Rewrite the items below from their start through the line containing "pyautogui.click(x=613, y=263)", replacing "dimmed" with "darkened" and changing nothing else. Leave out the pictures.

===== ENTRIES PROVIDED =====

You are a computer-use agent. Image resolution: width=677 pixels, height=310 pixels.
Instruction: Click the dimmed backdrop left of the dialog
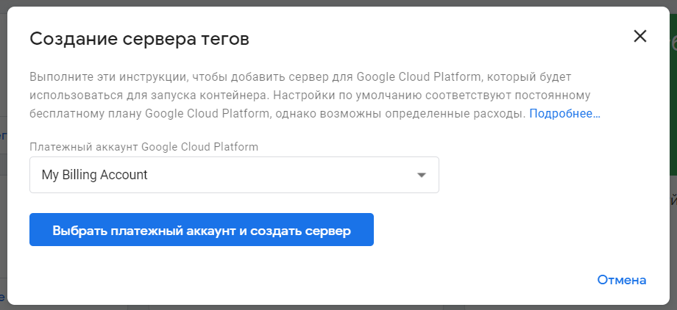coord(3,220)
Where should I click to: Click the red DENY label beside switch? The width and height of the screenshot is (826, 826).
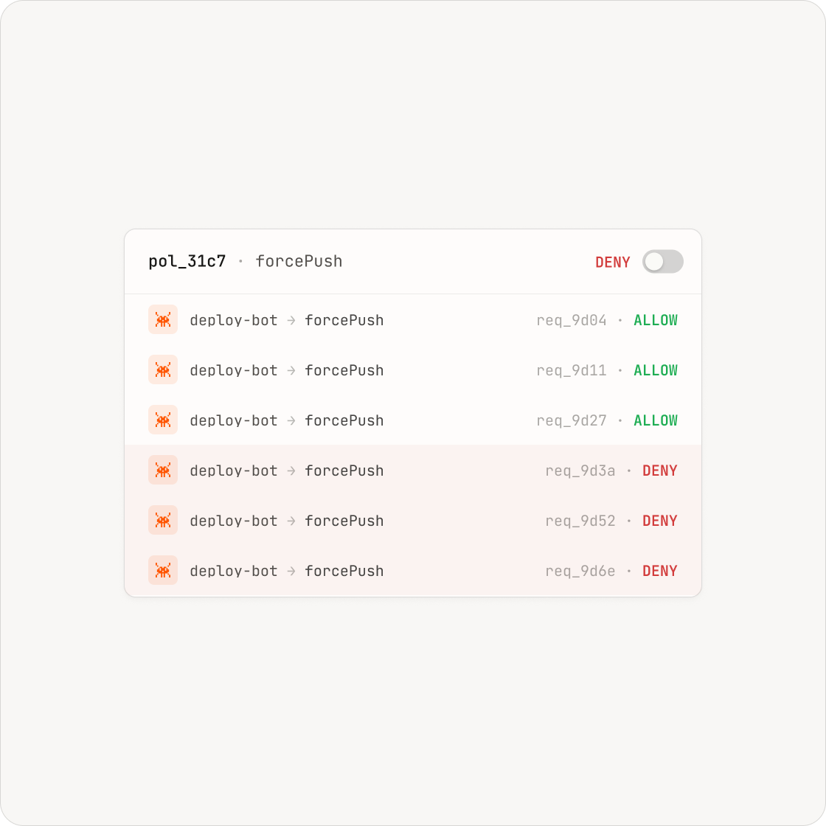pyautogui.click(x=613, y=263)
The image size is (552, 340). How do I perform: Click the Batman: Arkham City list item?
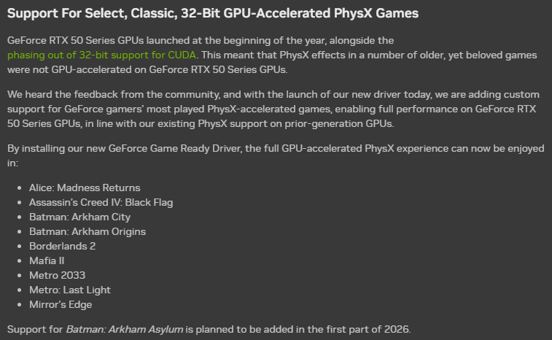(79, 217)
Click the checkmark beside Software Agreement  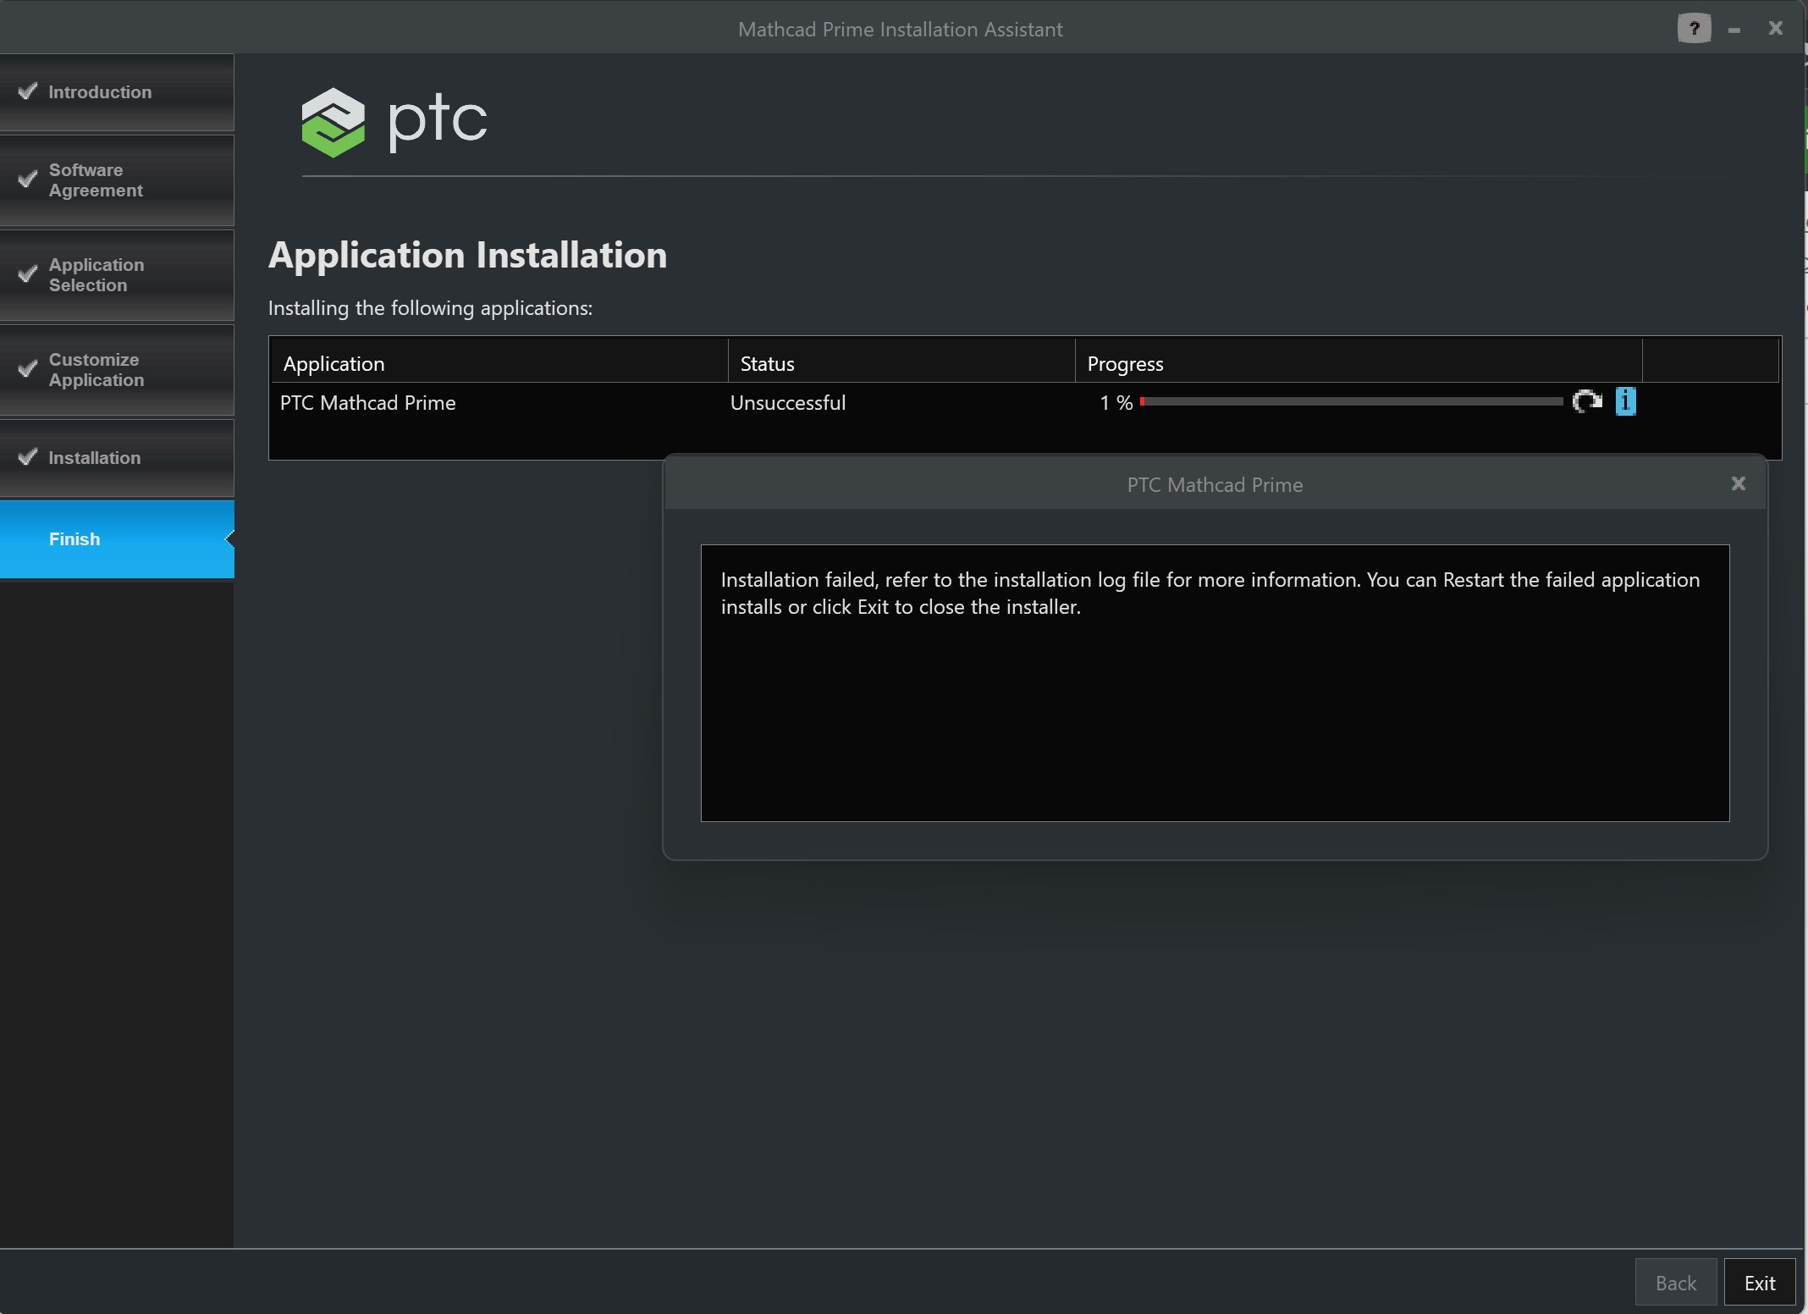[26, 179]
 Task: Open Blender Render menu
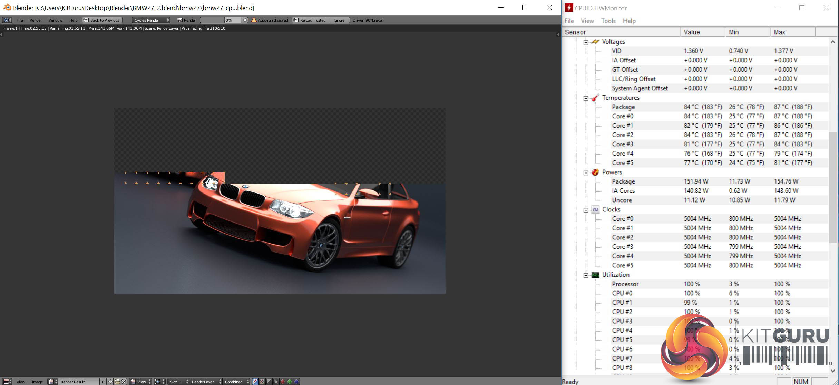[x=36, y=20]
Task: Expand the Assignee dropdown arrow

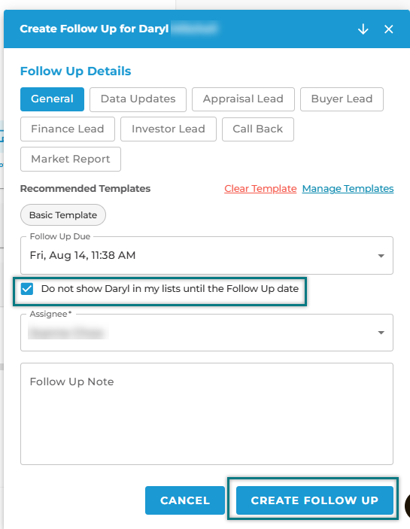Action: pos(381,333)
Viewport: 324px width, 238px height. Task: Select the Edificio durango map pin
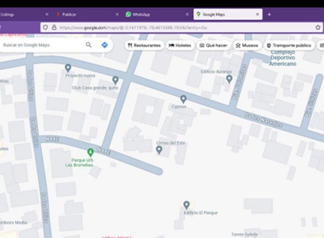click(x=229, y=79)
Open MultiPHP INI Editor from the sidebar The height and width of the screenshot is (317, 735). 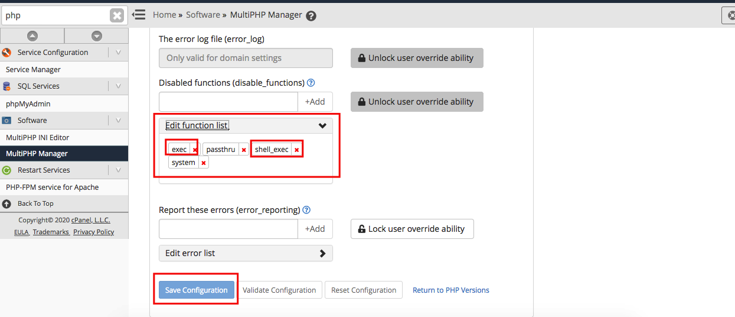pos(37,137)
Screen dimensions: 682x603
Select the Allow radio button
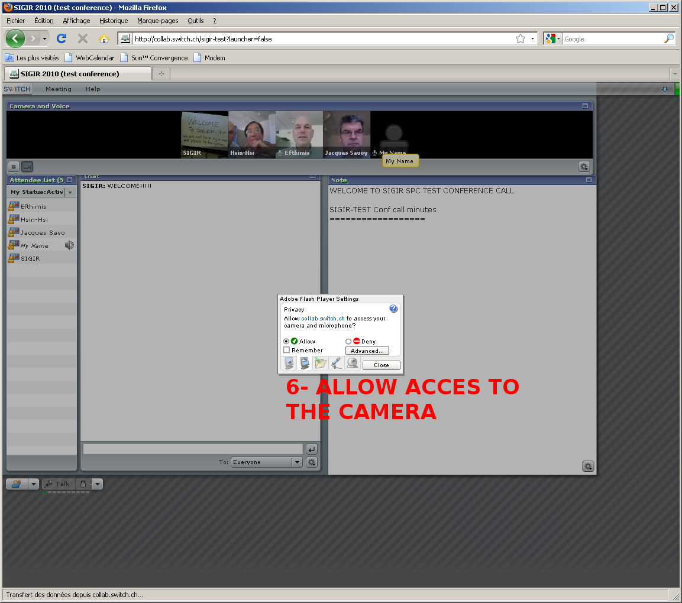tap(287, 341)
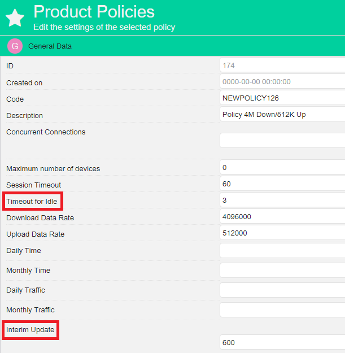Click the Created on date field
Screen dimensions: 345x353
coord(282,82)
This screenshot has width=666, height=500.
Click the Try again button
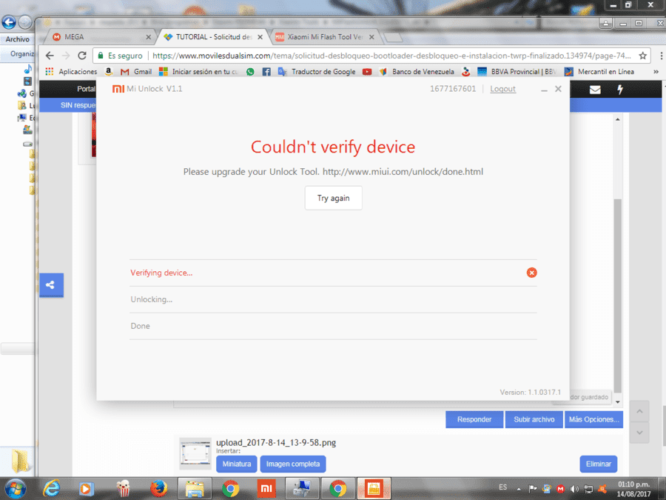click(x=334, y=198)
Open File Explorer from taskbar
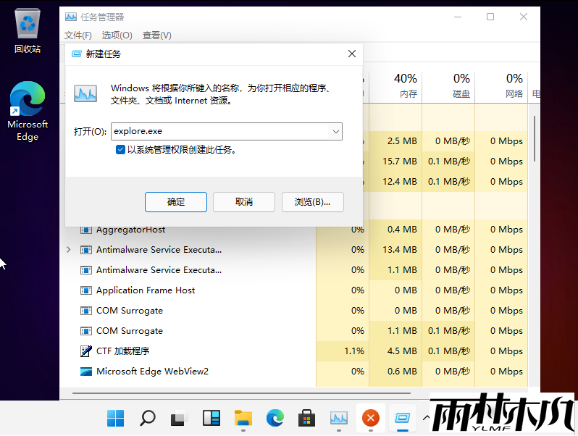 click(x=243, y=418)
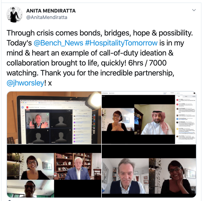Screen dimensions: 203x201
Task: Open the laptop screen photo thumbnail
Action: (x=54, y=118)
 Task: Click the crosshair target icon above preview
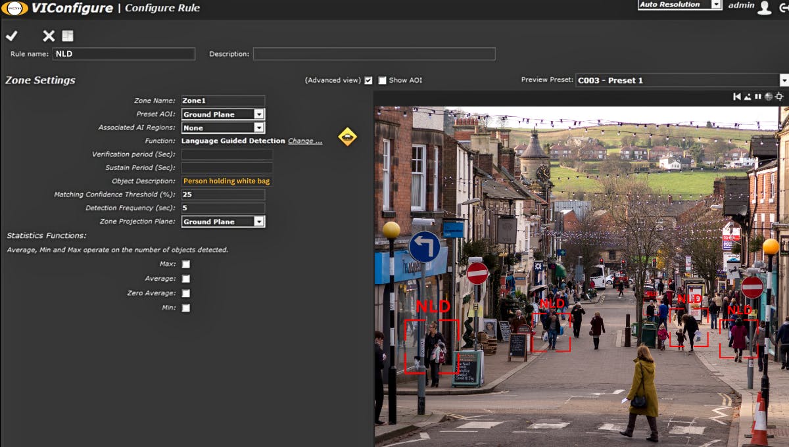pos(779,97)
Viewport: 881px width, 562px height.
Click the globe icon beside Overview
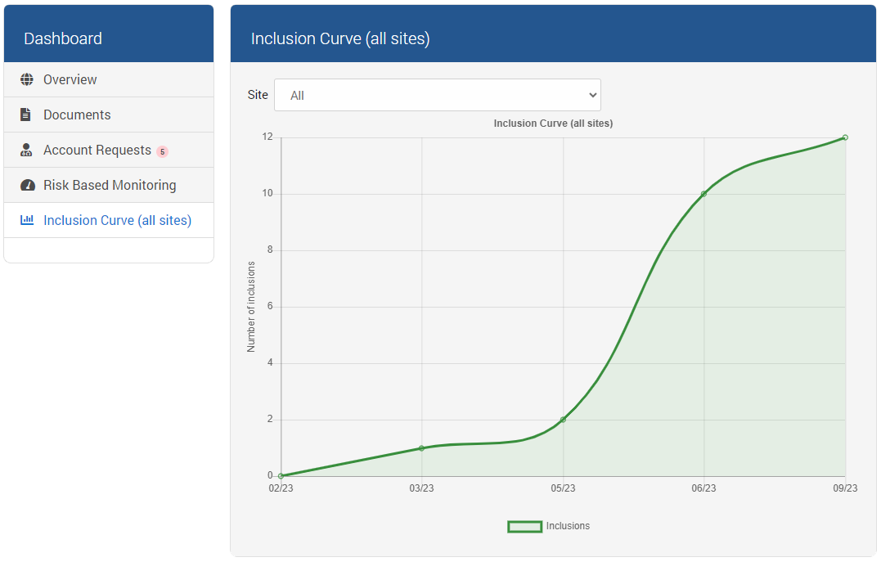(x=27, y=79)
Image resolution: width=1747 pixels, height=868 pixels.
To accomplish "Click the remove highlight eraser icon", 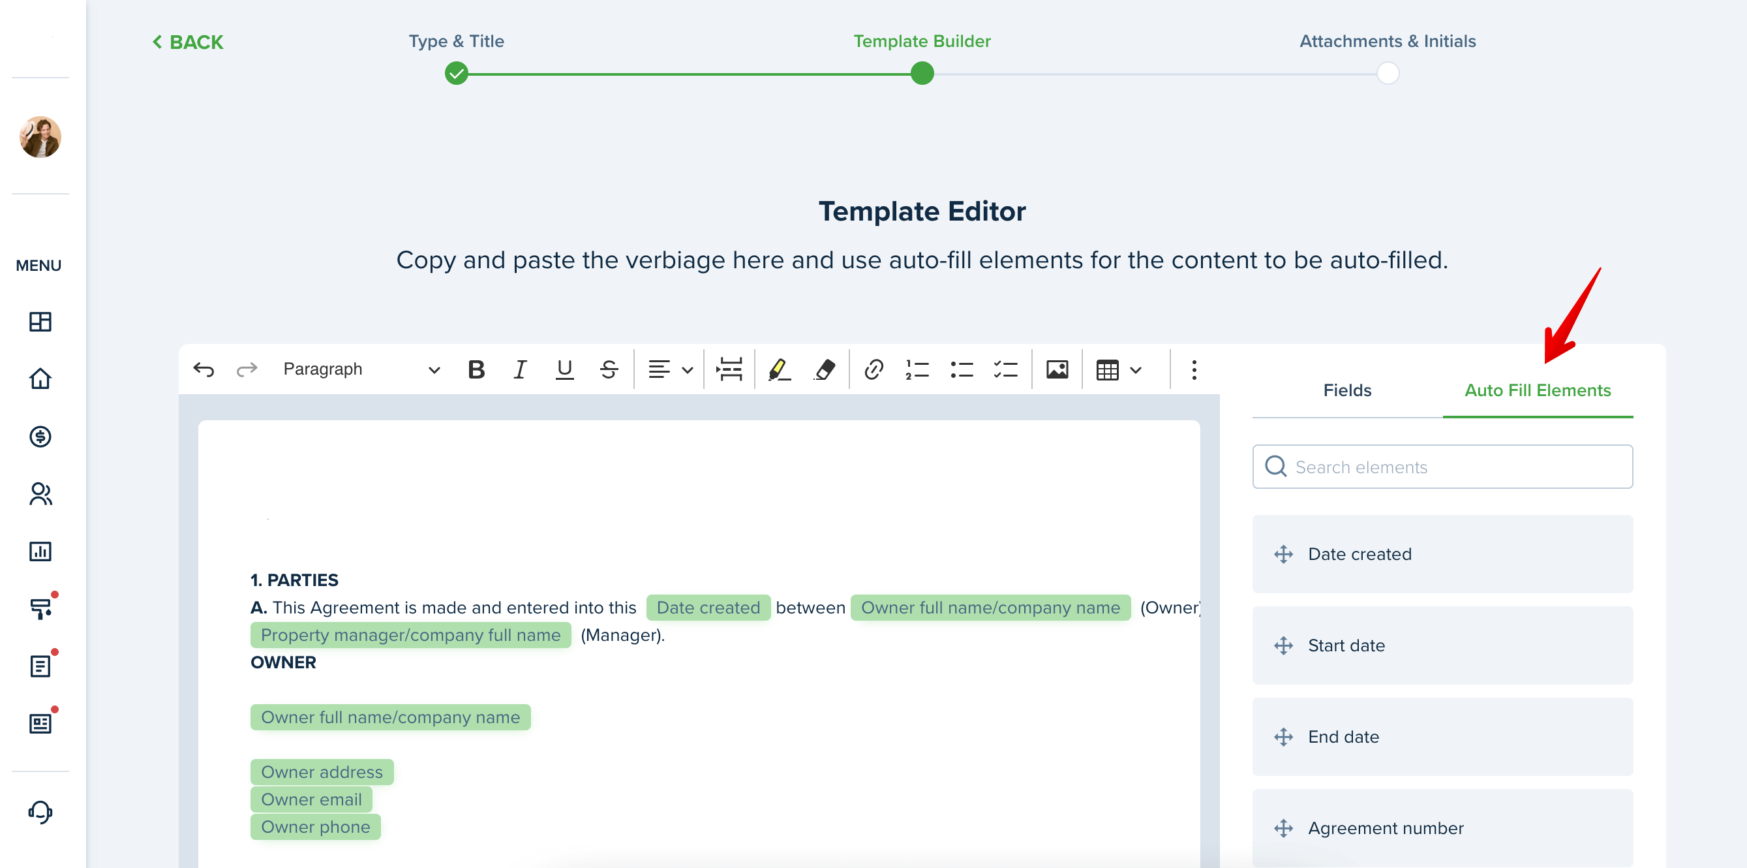I will pyautogui.click(x=824, y=369).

=====

● EXERCISE OUTPUT
You are a computer-use agent. Image resolution: width=677 pixels, height=310 pixels.
Instruction: Click the darkened backdrop left of the dialog
coord(3,220)
Where should I click to: Click the red DENY label beside switch? The width and height of the screenshot is (826, 826).
pyautogui.click(x=613, y=263)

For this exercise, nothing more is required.